The basics of epistemology are well explored - everyone ends up with some version of a modelling story. But I would say that the question of purpose is a big gap in most people's thinking. It is just sort of assumed that we know why we model, what the goal is, and so this aspect is not normally formalised.
Broadly, the goal of modelling can be divided into a search after truth vs a search after control. One is about knowing reality in some complete and objective fashion (but in a passive, contemplative, just lookin' at it way). While the other is a pragmatic, utiltarian, operational kind of knowing the world where it does not matter if our models are "true", just that they are functional - they allow us to act on the world and get results that matter to us for some reason.
The difference in goals is actually quite important. The utilitarian one can be argued to be the more natural (it is the way all other systems apart from human philosophers probably operate

).
Something else that is often missed is the importance of reductionism to this goal. A good model is the one that involves recording or otherwise handling the least amount of information.
Knowledge is usually viewed as "seeing every tiny detail". So more information is better. But effective modelling goes the other direction. It demands that you shed information (ie: you generalise to find universal rules, or physical laws). And even the other part of modelling, the predictions and measurements, are as reduced as possible. A good model is one that predicts everything you want from one (perhaps a few) very precise inputs.
Which is why we worship F = ma, for instance. A compact description powered by equally compact measurements. (And any alien culture would have to come up with the same formula, or at least a version of the formula that could be translated in the way that one human language mostly maps onto another in terms of its concepts).

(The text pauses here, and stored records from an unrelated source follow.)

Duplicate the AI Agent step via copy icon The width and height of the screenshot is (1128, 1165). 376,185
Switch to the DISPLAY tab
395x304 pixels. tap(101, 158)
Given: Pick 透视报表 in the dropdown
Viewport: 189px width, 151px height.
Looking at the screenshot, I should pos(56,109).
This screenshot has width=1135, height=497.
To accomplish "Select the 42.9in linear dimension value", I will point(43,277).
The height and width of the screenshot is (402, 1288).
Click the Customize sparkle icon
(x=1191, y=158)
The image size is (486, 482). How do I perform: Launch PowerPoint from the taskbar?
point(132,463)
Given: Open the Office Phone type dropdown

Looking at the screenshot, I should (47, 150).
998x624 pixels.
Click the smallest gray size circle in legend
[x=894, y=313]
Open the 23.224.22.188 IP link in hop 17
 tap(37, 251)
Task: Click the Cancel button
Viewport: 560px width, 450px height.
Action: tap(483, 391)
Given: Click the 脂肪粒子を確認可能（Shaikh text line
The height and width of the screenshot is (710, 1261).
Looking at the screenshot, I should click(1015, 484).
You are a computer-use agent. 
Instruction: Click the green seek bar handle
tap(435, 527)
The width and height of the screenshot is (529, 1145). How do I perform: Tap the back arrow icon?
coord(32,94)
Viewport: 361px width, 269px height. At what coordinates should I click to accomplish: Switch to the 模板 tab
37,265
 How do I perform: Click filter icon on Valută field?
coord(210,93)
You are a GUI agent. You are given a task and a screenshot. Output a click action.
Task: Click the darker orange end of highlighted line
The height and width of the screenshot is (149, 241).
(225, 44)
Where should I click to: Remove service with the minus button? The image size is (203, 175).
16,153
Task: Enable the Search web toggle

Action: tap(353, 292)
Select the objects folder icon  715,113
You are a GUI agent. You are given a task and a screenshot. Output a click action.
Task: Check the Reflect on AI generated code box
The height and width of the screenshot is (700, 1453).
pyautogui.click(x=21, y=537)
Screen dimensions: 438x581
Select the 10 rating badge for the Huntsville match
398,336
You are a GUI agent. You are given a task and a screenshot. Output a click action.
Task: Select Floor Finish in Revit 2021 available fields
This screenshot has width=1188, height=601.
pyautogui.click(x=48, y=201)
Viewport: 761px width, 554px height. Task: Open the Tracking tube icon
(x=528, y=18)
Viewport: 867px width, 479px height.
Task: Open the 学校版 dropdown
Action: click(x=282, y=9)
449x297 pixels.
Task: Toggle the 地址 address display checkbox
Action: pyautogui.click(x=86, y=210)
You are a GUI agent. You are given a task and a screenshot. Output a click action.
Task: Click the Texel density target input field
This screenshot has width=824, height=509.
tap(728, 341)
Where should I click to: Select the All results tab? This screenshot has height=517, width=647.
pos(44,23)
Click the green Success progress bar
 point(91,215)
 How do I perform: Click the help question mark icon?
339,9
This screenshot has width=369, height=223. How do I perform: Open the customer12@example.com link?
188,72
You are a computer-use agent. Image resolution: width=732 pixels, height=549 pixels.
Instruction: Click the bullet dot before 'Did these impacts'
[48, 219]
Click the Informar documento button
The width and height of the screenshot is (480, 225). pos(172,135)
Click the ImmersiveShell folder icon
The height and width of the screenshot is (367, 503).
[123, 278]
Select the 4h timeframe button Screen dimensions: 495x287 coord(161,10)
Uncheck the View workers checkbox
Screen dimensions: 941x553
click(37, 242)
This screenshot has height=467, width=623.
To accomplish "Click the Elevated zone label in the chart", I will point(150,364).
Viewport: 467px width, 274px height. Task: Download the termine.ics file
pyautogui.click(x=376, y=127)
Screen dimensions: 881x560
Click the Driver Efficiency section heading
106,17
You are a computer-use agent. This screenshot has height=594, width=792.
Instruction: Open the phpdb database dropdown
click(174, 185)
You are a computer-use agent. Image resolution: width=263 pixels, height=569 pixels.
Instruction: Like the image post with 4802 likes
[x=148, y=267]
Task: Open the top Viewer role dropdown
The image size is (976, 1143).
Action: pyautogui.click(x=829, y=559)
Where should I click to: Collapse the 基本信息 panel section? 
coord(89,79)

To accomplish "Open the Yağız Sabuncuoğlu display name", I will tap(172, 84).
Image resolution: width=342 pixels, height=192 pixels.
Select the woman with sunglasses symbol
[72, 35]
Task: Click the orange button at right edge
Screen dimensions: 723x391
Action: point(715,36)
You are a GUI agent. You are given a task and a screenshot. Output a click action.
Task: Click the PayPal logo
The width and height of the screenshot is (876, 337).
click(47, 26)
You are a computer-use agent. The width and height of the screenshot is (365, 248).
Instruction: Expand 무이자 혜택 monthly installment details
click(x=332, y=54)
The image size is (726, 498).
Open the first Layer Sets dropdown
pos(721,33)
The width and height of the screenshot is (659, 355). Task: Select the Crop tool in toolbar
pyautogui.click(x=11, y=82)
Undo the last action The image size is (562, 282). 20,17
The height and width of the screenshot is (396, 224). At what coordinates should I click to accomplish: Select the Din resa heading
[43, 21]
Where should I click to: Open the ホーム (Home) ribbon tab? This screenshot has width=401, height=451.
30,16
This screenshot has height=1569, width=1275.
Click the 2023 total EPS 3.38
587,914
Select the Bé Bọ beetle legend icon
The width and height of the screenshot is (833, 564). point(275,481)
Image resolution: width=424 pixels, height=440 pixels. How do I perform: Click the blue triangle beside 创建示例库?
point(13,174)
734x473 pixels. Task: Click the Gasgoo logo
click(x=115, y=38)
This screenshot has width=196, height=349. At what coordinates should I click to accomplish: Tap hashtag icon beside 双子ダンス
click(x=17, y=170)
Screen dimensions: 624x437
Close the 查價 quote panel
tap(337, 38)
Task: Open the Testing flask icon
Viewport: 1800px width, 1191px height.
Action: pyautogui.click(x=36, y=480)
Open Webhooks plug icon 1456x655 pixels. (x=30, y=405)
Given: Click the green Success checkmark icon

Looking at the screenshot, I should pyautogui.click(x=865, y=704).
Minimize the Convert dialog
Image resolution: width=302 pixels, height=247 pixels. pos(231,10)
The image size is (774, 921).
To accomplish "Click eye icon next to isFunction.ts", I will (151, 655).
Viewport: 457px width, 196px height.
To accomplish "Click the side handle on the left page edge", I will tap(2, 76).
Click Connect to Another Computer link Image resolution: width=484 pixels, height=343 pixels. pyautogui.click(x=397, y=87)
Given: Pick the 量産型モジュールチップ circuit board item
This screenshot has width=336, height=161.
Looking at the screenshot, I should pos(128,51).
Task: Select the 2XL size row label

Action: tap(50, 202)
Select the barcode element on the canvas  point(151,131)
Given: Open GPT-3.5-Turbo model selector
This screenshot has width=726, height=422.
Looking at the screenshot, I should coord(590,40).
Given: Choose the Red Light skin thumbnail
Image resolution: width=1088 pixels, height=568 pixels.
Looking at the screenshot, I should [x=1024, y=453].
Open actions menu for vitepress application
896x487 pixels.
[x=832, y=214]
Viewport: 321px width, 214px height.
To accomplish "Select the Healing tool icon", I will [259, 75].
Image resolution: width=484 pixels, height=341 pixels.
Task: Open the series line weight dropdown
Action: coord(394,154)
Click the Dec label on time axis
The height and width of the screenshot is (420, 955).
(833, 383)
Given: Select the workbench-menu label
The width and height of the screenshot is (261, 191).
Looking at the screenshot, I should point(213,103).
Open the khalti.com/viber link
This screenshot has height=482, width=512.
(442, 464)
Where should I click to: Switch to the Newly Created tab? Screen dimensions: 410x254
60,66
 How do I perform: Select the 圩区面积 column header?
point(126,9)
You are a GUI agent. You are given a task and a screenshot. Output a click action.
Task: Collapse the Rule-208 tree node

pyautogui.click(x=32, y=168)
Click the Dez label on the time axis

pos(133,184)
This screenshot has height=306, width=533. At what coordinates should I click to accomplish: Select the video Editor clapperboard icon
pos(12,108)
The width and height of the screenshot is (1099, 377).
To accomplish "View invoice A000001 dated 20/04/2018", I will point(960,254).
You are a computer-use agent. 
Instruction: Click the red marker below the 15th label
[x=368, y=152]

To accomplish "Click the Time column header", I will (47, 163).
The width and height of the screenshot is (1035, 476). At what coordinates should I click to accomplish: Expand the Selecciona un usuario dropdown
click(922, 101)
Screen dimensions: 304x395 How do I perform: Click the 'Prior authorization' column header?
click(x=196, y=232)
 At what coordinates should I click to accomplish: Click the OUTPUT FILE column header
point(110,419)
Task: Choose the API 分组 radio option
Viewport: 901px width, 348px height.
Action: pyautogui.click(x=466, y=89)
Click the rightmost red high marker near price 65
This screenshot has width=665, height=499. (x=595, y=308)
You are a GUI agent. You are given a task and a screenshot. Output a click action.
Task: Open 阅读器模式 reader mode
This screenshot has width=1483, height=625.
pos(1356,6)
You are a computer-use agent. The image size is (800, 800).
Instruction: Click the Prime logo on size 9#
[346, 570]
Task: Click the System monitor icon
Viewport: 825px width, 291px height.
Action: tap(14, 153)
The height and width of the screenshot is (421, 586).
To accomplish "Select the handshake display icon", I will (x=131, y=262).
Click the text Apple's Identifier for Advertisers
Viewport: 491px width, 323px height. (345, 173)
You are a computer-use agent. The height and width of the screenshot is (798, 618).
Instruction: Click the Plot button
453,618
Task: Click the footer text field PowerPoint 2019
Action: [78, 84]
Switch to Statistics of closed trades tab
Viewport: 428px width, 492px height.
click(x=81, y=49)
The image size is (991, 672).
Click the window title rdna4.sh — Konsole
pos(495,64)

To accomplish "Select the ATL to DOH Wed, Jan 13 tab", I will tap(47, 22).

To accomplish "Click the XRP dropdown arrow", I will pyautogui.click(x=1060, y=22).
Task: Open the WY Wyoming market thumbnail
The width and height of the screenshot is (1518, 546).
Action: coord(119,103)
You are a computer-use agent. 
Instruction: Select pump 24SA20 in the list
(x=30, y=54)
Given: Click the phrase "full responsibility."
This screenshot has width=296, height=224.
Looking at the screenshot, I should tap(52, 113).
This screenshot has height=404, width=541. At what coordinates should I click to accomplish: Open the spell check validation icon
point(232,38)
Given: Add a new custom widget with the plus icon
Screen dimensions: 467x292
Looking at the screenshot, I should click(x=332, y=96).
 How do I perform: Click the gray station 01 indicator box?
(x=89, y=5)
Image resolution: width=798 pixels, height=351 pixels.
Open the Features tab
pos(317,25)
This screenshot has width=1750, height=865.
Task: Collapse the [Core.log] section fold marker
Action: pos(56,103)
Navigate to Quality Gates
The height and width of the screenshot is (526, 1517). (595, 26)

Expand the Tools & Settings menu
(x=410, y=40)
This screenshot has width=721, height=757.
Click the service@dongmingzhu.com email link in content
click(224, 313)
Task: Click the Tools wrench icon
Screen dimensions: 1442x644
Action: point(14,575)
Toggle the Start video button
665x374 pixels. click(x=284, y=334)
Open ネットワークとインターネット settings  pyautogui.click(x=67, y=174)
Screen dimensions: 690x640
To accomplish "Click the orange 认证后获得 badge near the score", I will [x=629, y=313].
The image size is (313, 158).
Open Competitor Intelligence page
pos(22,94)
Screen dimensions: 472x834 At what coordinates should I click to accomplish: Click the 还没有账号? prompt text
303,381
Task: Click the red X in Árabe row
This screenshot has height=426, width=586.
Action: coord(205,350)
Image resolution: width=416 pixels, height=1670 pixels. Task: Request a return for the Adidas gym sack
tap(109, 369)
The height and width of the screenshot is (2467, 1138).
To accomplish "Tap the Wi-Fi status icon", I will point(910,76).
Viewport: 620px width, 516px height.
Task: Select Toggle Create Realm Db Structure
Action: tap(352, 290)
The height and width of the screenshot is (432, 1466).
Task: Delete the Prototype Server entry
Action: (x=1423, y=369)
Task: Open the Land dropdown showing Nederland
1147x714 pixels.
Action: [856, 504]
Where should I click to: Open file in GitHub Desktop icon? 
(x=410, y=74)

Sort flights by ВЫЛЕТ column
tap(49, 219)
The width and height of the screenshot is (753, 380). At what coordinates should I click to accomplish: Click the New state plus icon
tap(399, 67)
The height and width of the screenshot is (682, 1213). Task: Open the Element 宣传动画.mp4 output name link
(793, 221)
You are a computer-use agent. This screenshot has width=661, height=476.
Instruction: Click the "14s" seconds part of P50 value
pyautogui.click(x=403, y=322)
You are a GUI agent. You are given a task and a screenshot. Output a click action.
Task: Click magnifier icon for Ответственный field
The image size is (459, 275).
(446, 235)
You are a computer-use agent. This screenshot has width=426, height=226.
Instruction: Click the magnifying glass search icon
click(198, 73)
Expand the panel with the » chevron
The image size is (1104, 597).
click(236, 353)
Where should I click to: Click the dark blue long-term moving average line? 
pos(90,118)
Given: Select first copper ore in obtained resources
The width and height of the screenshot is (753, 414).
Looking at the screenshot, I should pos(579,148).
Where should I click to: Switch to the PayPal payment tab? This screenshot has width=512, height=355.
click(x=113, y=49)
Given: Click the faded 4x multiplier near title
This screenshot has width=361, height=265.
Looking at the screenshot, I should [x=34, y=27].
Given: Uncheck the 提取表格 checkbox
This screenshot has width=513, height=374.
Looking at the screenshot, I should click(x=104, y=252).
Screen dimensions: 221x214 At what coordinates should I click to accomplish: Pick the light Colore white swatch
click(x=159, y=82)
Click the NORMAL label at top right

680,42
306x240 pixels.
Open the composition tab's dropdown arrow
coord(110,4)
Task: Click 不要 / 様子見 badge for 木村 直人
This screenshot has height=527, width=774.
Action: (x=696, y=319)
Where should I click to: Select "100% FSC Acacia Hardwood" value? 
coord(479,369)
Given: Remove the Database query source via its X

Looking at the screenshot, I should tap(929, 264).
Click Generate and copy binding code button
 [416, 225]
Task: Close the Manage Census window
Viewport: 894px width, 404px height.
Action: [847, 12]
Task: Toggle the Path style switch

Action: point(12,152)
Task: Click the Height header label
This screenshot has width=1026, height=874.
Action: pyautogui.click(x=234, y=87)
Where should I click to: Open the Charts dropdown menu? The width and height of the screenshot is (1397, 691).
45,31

But anyway, back to the quote above. It clearly drives a false wedge between scientific method and human purposes. Scientific method has always been grounded in philosophy (specifically epistemology). And purpose does not get discussed enough. It is a live issue. Particularly because there is this counter-intuitive aspect about modelling - that good models shed as much detail as possible and so tend to look "unreal" to those who wrongly expect science to be a passive kind of "all seeing perception".
For example in mind science, there is a constant lament about the hard problem and the failure of science to deliver "what is it like" type explanations. This just fails to get what modelling is actually ultimately about.